Exercise brief
Set down the entries exactly. No line may differ from its source.

*** Opening of Input ***

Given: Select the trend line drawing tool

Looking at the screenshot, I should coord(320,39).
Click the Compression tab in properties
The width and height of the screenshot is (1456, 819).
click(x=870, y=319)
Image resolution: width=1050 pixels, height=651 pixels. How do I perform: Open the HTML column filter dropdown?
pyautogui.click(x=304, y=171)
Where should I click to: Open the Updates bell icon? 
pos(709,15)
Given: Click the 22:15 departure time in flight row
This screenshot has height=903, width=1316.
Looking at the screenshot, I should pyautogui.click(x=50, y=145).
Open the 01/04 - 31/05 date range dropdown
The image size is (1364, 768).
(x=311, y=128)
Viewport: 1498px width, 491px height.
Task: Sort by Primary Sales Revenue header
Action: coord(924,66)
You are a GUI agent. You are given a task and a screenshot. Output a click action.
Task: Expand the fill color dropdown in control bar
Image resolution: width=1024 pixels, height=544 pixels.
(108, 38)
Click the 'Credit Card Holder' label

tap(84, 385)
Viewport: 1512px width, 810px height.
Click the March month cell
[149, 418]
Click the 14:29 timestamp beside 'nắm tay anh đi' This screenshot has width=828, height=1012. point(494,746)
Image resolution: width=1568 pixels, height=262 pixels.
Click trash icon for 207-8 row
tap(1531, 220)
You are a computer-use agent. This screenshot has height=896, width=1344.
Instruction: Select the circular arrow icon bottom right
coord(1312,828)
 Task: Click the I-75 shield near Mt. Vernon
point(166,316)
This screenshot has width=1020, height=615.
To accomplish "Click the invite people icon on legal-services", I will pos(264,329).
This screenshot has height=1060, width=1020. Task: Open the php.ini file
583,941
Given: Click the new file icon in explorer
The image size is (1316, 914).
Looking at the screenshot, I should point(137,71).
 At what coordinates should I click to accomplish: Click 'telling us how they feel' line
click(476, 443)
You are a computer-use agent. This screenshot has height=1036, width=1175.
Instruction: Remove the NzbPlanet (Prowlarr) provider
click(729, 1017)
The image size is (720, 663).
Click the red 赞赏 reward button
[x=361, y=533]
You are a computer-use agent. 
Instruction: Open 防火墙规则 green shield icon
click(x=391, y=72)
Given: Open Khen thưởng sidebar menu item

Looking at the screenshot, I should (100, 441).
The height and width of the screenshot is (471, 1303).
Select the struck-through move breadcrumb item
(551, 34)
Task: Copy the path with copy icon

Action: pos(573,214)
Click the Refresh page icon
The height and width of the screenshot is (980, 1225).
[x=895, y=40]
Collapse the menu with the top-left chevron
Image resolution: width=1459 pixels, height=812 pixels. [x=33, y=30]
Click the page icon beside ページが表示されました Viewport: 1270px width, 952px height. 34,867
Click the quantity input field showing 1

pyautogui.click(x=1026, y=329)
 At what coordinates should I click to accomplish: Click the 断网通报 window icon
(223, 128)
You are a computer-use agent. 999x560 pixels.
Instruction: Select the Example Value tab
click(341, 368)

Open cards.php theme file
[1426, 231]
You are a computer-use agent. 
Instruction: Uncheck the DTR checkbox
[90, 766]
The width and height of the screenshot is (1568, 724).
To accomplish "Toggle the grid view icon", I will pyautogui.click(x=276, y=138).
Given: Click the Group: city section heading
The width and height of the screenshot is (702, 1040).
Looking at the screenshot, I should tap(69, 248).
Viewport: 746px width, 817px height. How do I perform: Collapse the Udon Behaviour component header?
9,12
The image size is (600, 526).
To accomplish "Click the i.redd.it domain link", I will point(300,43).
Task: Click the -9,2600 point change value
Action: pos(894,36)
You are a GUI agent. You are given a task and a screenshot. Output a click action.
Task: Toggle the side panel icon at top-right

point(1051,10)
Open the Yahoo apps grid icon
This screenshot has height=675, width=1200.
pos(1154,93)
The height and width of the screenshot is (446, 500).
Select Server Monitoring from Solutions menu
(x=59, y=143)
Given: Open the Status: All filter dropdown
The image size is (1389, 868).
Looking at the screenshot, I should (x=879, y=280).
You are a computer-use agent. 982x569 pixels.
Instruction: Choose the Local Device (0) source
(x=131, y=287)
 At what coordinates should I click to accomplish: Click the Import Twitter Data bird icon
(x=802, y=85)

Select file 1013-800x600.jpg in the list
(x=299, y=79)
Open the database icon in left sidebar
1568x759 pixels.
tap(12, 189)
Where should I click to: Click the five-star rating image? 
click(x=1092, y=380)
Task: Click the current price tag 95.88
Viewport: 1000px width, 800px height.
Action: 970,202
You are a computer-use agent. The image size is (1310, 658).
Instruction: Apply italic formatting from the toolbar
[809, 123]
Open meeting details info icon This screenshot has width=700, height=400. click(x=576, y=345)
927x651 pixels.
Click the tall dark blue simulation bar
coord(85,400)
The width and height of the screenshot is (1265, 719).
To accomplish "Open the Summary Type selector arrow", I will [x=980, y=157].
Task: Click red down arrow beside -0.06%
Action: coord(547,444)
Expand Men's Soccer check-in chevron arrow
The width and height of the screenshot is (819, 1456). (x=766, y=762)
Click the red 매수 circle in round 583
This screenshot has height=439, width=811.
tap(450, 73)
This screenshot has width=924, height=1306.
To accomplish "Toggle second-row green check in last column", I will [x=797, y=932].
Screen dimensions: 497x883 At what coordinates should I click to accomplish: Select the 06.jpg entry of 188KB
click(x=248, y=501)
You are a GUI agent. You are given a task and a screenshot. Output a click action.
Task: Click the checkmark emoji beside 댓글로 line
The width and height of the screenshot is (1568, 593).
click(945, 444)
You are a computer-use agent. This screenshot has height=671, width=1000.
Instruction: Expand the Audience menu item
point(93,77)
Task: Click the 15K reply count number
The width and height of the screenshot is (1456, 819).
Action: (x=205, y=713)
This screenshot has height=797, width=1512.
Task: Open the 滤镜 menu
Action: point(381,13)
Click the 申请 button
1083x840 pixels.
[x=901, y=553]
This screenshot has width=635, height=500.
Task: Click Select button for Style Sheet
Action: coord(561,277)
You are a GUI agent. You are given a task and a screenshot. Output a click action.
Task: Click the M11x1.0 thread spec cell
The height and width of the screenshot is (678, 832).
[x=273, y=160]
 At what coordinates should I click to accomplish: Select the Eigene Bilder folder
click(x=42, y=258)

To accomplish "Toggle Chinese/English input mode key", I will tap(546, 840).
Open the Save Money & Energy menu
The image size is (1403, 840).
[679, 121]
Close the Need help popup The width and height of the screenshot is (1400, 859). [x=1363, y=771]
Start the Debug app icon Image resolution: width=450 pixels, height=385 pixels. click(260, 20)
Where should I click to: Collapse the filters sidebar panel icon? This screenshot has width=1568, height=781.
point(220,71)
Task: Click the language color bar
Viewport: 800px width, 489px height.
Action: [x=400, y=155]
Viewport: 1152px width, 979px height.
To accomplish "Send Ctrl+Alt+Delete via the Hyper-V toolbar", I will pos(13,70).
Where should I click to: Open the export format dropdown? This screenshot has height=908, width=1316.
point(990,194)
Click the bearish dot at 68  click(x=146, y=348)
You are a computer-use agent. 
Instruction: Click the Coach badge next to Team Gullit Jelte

*** Close of Input ***

Exercise answer
Given: Select the trend line drawing tool

Looking at the screenshot, I should coord(320,39).
Click the Compression tab in properties
The width and height of the screenshot is (1456, 819).
click(x=870, y=319)
Image resolution: width=1050 pixels, height=651 pixels. How do I perform: Open the HTML column filter dropdown?
pyautogui.click(x=304, y=171)
Where should I click to: Open the Updates bell icon? 
pos(709,15)
Given: Click the 22:15 departure time in flight row
This screenshot has height=903, width=1316.
Looking at the screenshot, I should pyautogui.click(x=50, y=145).
Open the 01/04 - 31/05 date range dropdown
The image size is (1364, 768).
(x=311, y=128)
Viewport: 1498px width, 491px height.
Task: Sort by Primary Sales Revenue header
Action: coord(924,66)
You are a GUI agent. You are given a task and a screenshot. Output a click action.
Task: Expand the fill color dropdown in control bar
Image resolution: width=1024 pixels, height=544 pixels.
(108, 38)
Click the 'Credit Card Holder' label

tap(84, 385)
Viewport: 1512px width, 810px height.
Click the March month cell
[149, 418]
Click the 14:29 timestamp beside 'nắm tay anh đi' This screenshot has width=828, height=1012. point(494,746)
Image resolution: width=1568 pixels, height=262 pixels.
Click trash icon for 207-8 row
tap(1531, 220)
You are a computer-use agent. This screenshot has height=896, width=1344.
Instruction: Select the circular arrow icon bottom right
coord(1312,828)
 Task: Click the I-75 shield near Mt. Vernon
point(166,316)
This screenshot has width=1020, height=615.
To accomplish "Click the invite people icon on legal-services", I will pos(264,329).
This screenshot has height=1060, width=1020. Task: Open the php.ini file
583,941
Given: Click the new file icon in explorer
The image size is (1316, 914).
Looking at the screenshot, I should point(137,71).
 At what coordinates should I click to accomplish: Click 'telling us how they feel' line
click(476, 443)
You are a computer-use agent. This screenshot has height=1036, width=1175.
Instruction: Remove the NzbPlanet (Prowlarr) provider
click(729, 1017)
The image size is (720, 663).
Click the red 赞赏 reward button
[x=361, y=533]
You are a computer-use agent. 
Instruction: Open 防火墙规则 green shield icon
click(x=391, y=72)
Given: Open Khen thưởng sidebar menu item

Looking at the screenshot, I should (100, 441).
The height and width of the screenshot is (471, 1303).
Select the struck-through move breadcrumb item
(551, 34)
Task: Copy the path with copy icon

Action: pos(573,214)
Click the Refresh page icon
The height and width of the screenshot is (980, 1225).
[x=895, y=40]
Collapse the menu with the top-left chevron
Image resolution: width=1459 pixels, height=812 pixels. [x=33, y=30]
Click the page icon beside ページが表示されました Viewport: 1270px width, 952px height. 34,867
Click the quantity input field showing 1

pyautogui.click(x=1026, y=329)
 At what coordinates should I click to accomplish: Click the 断网通报 window icon
(223, 128)
You are a computer-use agent. 999x560 pixels.
Instruction: Select the Example Value tab
click(341, 368)

Open cards.php theme file
[1426, 231]
You are a computer-use agent. 
Instruction: Uncheck the DTR checkbox
[90, 766]
The width and height of the screenshot is (1568, 724).
To accomplish "Toggle the grid view icon", I will pyautogui.click(x=276, y=138).
Given: Click the Group: city section heading
The width and height of the screenshot is (702, 1040).
Looking at the screenshot, I should tap(69, 248).
Viewport: 746px width, 817px height. How do I perform: Collapse the Udon Behaviour component header?
9,12
The image size is (600, 526).
To accomplish "Click the i.redd.it domain link", I will point(300,43).
Task: Click the -9,2600 point change value
Action: pos(894,36)
You are a GUI agent. You are given a task and a screenshot. Output a click action.
Task: Toggle the side panel icon at top-right

point(1051,10)
Open the Yahoo apps grid icon
This screenshot has height=675, width=1200.
pos(1154,93)
The height and width of the screenshot is (446, 500).
Select Server Monitoring from Solutions menu
(x=59, y=143)
Given: Open the Status: All filter dropdown
The image size is (1389, 868).
Looking at the screenshot, I should (x=879, y=280).
You are a computer-use agent. 982x569 pixels.
Instruction: Choose the Local Device (0) source
(x=131, y=287)
 At what coordinates should I click to accomplish: Click the Import Twitter Data bird icon
(x=802, y=85)

Select file 1013-800x600.jpg in the list
(x=299, y=79)
Open the database icon in left sidebar
1568x759 pixels.
tap(12, 189)
Where should I click to: Click the five-star rating image? 
click(x=1092, y=380)
Task: Click the current price tag 95.88
Viewport: 1000px width, 800px height.
Action: 970,202
You are a computer-use agent. The image size is (1310, 658).
Instruction: Apply italic formatting from the toolbar
[809, 123]
Open meeting details info icon This screenshot has width=700, height=400. click(x=576, y=345)
927x651 pixels.
Click the tall dark blue simulation bar
coord(85,400)
The width and height of the screenshot is (1265, 719).
To accomplish "Open the Summary Type selector arrow", I will [x=980, y=157].
Task: Click red down arrow beside -0.06%
Action: coord(547,444)
Expand Men's Soccer check-in chevron arrow
The width and height of the screenshot is (819, 1456). (x=766, y=762)
Click the red 매수 circle in round 583
This screenshot has height=439, width=811.
tap(450, 73)
This screenshot has width=924, height=1306.
To accomplish "Toggle second-row green check in last column", I will [x=797, y=932].
Screen dimensions: 497x883 At what coordinates should I click to accomplish: Select the 06.jpg entry of 188KB
click(x=248, y=501)
You are a GUI agent. You are given a task and a screenshot. Output a click action.
Task: Click the checkmark emoji beside 댓글로 line
The width and height of the screenshot is (1568, 593).
click(945, 444)
You are a computer-use agent. This screenshot has height=671, width=1000.
Instruction: Expand the Audience menu item
point(93,77)
Task: Click the 15K reply count number
The width and height of the screenshot is (1456, 819).
Action: (x=205, y=713)
This screenshot has height=797, width=1512.
Task: Open the 滤镜 menu
Action: point(381,13)
Click the 申请 button
1083x840 pixels.
[x=901, y=553]
This screenshot has width=635, height=500.
Task: Click Select button for Style Sheet
Action: coord(561,277)
You are a GUI agent. You are given a task and a screenshot. Output a click action.
Task: Click the M11x1.0 thread spec cell
The height and width of the screenshot is (678, 832).
[x=273, y=160]
 At what coordinates should I click to accomplish: Select the Eigene Bilder folder
click(x=42, y=258)

To accomplish "Toggle Chinese/English input mode key", I will tap(546, 840).
Open the Save Money & Energy menu
The image size is (1403, 840).
[679, 121]
Close the Need help popup The width and height of the screenshot is (1400, 859). [x=1363, y=771]
Start the Debug app icon Image resolution: width=450 pixels, height=385 pixels. click(260, 20)
Where should I click to: Collapse the filters sidebar panel icon? This screenshot has width=1568, height=781.
point(220,71)
Task: Click the language color bar
Viewport: 800px width, 489px height.
Action: [x=400, y=155]
Viewport: 1152px width, 979px height.
To accomplish "Send Ctrl+Alt+Delete via the Hyper-V toolbar", I will pos(13,70).
Where should I click to: Open the export format dropdown? This screenshot has height=908, width=1316.
point(990,194)
Click the bearish dot at 68  click(x=146, y=348)
You are a computer-use agent. 
Instruction: Click the Coach badge next to Team Gullit Jelte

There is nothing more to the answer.